Incominciai a battermi per la violenza sulle donne, io paladina di giustizia in prima linea. Le mie lacrime mi avevano resa Forte: avevo sopportato l'impossibile, senza genitori accanto e un nonno che diceva "tu dovrai correre più degli altri, vai!". E così feci: allacciai saldamente le mie stringe e non mi fermai più. Un viaggio alla Forrest Gump, ma che gioia.
Oggi racconto la nostra fiaba reale, anche se un giorno (in un romanzo rosa), la protagonista narrerà la mia storia.
…Dicembre 2019
Le foto, l’annuncio in famiglia e la sorpresa ai nostri amici, furono la cornice adatta per aggiungere un posto a tavola, stretti e premurosi nell’accogliere la piccola protagonista. Poi, improvvisamente, tutto si cristallizzò: ognuno nelle proprie case, uno a distanza dall’altro. Una foto all’aperto non era mai abbastanza libera poiché le mascherine rendevano ignoti i sorrisi. La famiglia rimase dietro ad uno schermo, in cui ci si ritrovava per una chiacchierata e gli amici recapitavano pensieri grazie alle Poste.

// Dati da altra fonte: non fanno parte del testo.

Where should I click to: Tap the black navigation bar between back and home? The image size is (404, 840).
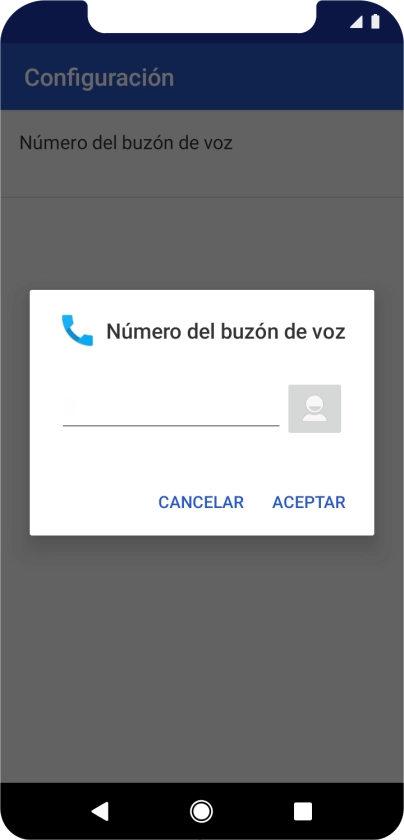point(150,811)
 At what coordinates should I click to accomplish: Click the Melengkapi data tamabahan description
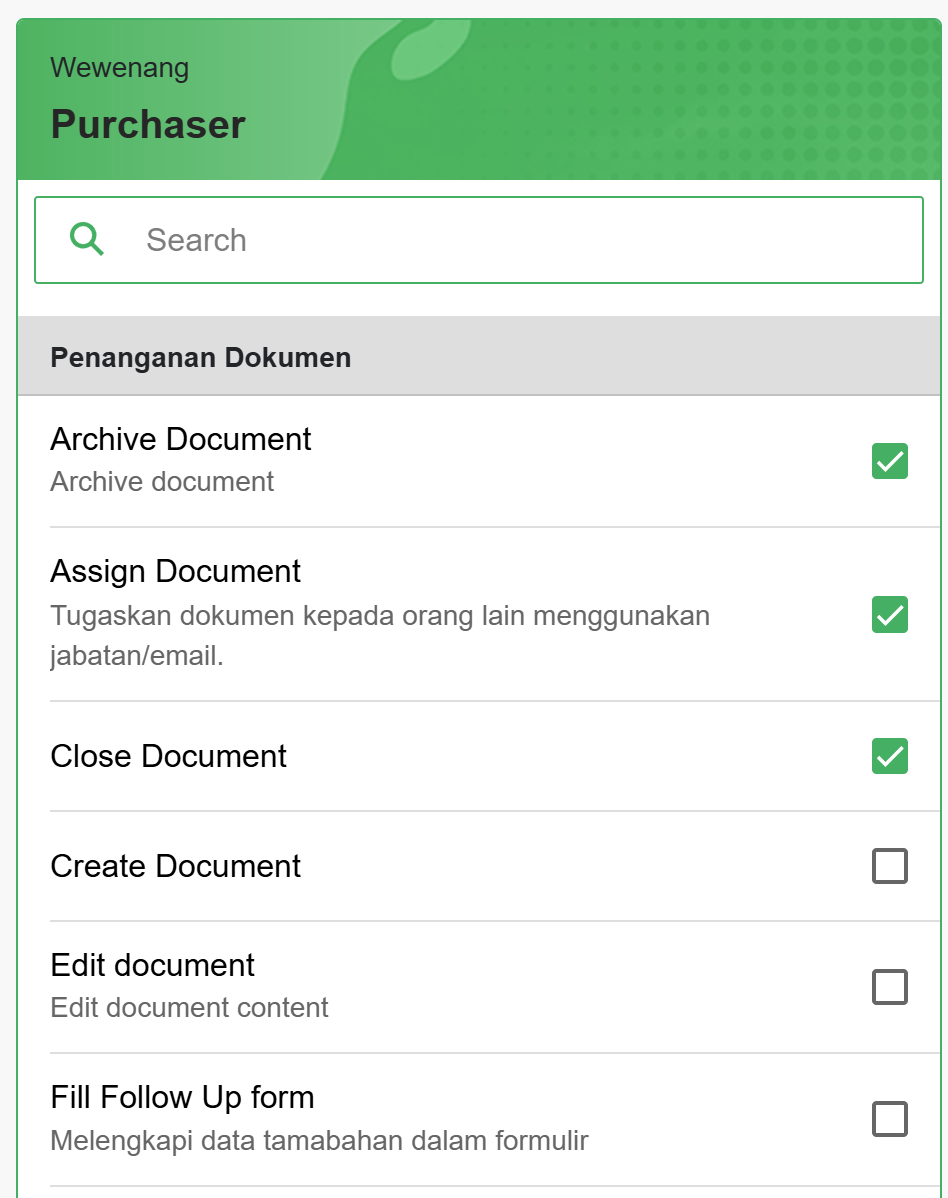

Ma, nonostante il marasma che ci circondava, io continuavo a sperare: dovevo farlo per quella creatura che giorno dopo giorno, diventava più grande e capace di captare sensazioni.
Lei è stata la mia forza, durante una gestazione che mi ha regalato un disturbo rarissimo, legato ad un eccesso di salivazione. Una lumaca, in pratica. Oltre a noi, sapevo che c’era chi stava peggio: mio padre, il neo nonno disabile e la mia cara nonna materna, che per anni ha vestito i panni di madre a tutti gli effetti. Tanti i “nuovi progenitori” che non hanno potuto dare loro un abbraccio, un saluto di persona: Lucrezia si è circondata dei suoi amici coscritti, le cui madri facevano squadra, anche virtualmente. E allora ecco che nelle prime pagine del mio testo autobiografico, sono presenti i miei pensieri alla George Perec. Emozioni, perplessità,angosce e soprattutto episodi divertenti che hanno caratterizzato il nostro primo e secondo lockdown. Tanti gli spunti di riflessione.